# What is asked:
Copy out each of the following rows word for word, keeping every character unchanged.

# Data excerpts:
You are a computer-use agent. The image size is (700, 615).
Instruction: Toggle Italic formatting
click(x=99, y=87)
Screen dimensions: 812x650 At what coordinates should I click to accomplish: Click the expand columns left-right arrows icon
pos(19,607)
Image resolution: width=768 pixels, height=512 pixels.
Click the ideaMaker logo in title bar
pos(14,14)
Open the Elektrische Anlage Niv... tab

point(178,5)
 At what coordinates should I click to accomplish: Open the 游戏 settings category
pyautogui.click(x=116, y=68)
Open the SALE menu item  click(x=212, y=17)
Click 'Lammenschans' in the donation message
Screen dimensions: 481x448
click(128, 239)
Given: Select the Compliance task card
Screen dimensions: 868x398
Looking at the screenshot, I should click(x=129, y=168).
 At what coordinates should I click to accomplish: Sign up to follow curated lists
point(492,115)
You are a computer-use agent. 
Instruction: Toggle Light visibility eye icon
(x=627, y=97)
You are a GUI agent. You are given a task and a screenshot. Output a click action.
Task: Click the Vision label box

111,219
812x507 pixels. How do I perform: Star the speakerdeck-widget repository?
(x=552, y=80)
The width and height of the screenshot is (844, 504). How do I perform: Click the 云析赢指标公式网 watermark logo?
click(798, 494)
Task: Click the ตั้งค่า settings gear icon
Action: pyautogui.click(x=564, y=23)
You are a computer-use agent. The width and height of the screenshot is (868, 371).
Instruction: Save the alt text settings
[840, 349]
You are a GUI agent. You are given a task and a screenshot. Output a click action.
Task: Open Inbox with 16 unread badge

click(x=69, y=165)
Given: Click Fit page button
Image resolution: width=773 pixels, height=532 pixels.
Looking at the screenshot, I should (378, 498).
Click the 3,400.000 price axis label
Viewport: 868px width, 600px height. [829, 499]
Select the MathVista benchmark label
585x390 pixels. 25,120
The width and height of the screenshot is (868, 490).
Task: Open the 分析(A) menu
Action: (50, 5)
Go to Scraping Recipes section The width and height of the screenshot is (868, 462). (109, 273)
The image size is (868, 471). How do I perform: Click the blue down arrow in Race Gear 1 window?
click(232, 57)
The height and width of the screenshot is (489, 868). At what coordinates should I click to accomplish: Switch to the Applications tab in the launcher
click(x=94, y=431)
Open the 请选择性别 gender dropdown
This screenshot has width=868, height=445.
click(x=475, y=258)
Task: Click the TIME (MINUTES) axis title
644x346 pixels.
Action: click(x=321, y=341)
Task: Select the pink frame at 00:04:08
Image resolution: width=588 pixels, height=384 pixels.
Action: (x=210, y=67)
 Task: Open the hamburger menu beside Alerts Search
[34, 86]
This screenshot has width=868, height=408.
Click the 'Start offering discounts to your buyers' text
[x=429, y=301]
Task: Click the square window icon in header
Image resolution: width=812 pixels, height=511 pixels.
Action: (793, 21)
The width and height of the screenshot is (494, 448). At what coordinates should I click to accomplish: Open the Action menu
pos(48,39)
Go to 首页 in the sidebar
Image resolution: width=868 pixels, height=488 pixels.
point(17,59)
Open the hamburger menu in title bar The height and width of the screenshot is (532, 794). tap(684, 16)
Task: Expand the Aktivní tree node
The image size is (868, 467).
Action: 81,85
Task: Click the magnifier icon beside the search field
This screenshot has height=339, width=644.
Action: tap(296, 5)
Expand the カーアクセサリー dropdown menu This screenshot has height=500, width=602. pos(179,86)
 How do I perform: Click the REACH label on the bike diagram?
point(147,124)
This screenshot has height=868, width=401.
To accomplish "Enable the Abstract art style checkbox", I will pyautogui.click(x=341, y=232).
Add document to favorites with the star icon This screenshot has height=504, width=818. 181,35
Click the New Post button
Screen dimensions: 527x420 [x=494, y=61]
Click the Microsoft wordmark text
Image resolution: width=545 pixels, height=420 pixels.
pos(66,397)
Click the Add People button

# Output:
You are a computer-use agent. The image size is (700, 615).
Instruction: Toggle Italic formatting
click(x=99, y=87)
Screen dimensions: 812x650 At what coordinates should I click to accomplish: Click the expand columns left-right arrows icon
pos(19,607)
Image resolution: width=768 pixels, height=512 pixels.
Click the ideaMaker logo in title bar
pos(14,14)
Open the Elektrische Anlage Niv... tab

point(178,5)
 At what coordinates should I click to accomplish: Open the 游戏 settings category
pyautogui.click(x=116, y=68)
Open the SALE menu item  click(x=212, y=17)
Click 'Lammenschans' in the donation message
Screen dimensions: 481x448
click(128, 239)
Given: Select the Compliance task card
Screen dimensions: 868x398
Looking at the screenshot, I should click(x=129, y=168).
 At what coordinates should I click to accomplish: Sign up to follow curated lists
point(492,115)
You are a computer-use agent. 
Instruction: Toggle Light visibility eye icon
(x=627, y=97)
You are a GUI agent. You are given a task and a screenshot. Output a click action.
Task: Click the Vision label box

111,219
812x507 pixels. How do I perform: Star the speakerdeck-widget repository?
(x=552, y=80)
The width and height of the screenshot is (844, 504). How do I perform: Click the 云析赢指标公式网 watermark logo?
click(798, 494)
Task: Click the ตั้งค่า settings gear icon
Action: pyautogui.click(x=564, y=23)
You are a computer-use agent. The width and height of the screenshot is (868, 371).
Instruction: Save the alt text settings
[840, 349]
You are a GUI agent. You are given a task and a screenshot. Output a click action.
Task: Open Inbox with 16 unread badge

click(x=69, y=165)
Given: Click Fit page button
Image resolution: width=773 pixels, height=532 pixels.
Looking at the screenshot, I should (378, 498).
Click the 3,400.000 price axis label
Viewport: 868px width, 600px height. [829, 499]
Select the MathVista benchmark label
585x390 pixels. 25,120
The width and height of the screenshot is (868, 490).
Task: Open the 分析(A) menu
Action: (50, 5)
Go to Scraping Recipes section The width and height of the screenshot is (868, 462). (109, 273)
The image size is (868, 471). How do I perform: Click the blue down arrow in Race Gear 1 window?
click(232, 57)
The height and width of the screenshot is (489, 868). At what coordinates should I click to accomplish: Switch to the Applications tab in the launcher
click(x=94, y=431)
Open the 请选择性别 gender dropdown
This screenshot has width=868, height=445.
click(x=475, y=258)
Task: Click the TIME (MINUTES) axis title
644x346 pixels.
Action: click(x=321, y=341)
Task: Select the pink frame at 00:04:08
Image resolution: width=588 pixels, height=384 pixels.
Action: (x=210, y=67)
 Task: Open the hamburger menu beside Alerts Search
[34, 86]
This screenshot has width=868, height=408.
Click the 'Start offering discounts to your buyers' text
[x=429, y=301]
Task: Click the square window icon in header
Image resolution: width=812 pixels, height=511 pixels.
Action: (793, 21)
The width and height of the screenshot is (494, 448). At what coordinates should I click to accomplish: Open the Action menu
pos(48,39)
Go to 首页 in the sidebar
Image resolution: width=868 pixels, height=488 pixels.
point(17,59)
Open the hamburger menu in title bar The height and width of the screenshot is (532, 794). tap(684, 16)
Task: Expand the Aktivní tree node
The image size is (868, 467).
Action: 81,85
Task: Click the magnifier icon beside the search field
This screenshot has height=339, width=644.
Action: tap(296, 5)
Expand the カーアクセサリー dropdown menu This screenshot has height=500, width=602. pos(179,86)
 How do I perform: Click the REACH label on the bike diagram?
point(147,124)
This screenshot has height=868, width=401.
To accomplish "Enable the Abstract art style checkbox", I will pyautogui.click(x=341, y=232).
Add document to favorites with the star icon This screenshot has height=504, width=818. 181,35
Click the New Post button
Screen dimensions: 527x420 [x=494, y=61]
Click the Microsoft wordmark text
Image resolution: width=545 pixels, height=420 pixels.
pos(66,397)
Click the Add People button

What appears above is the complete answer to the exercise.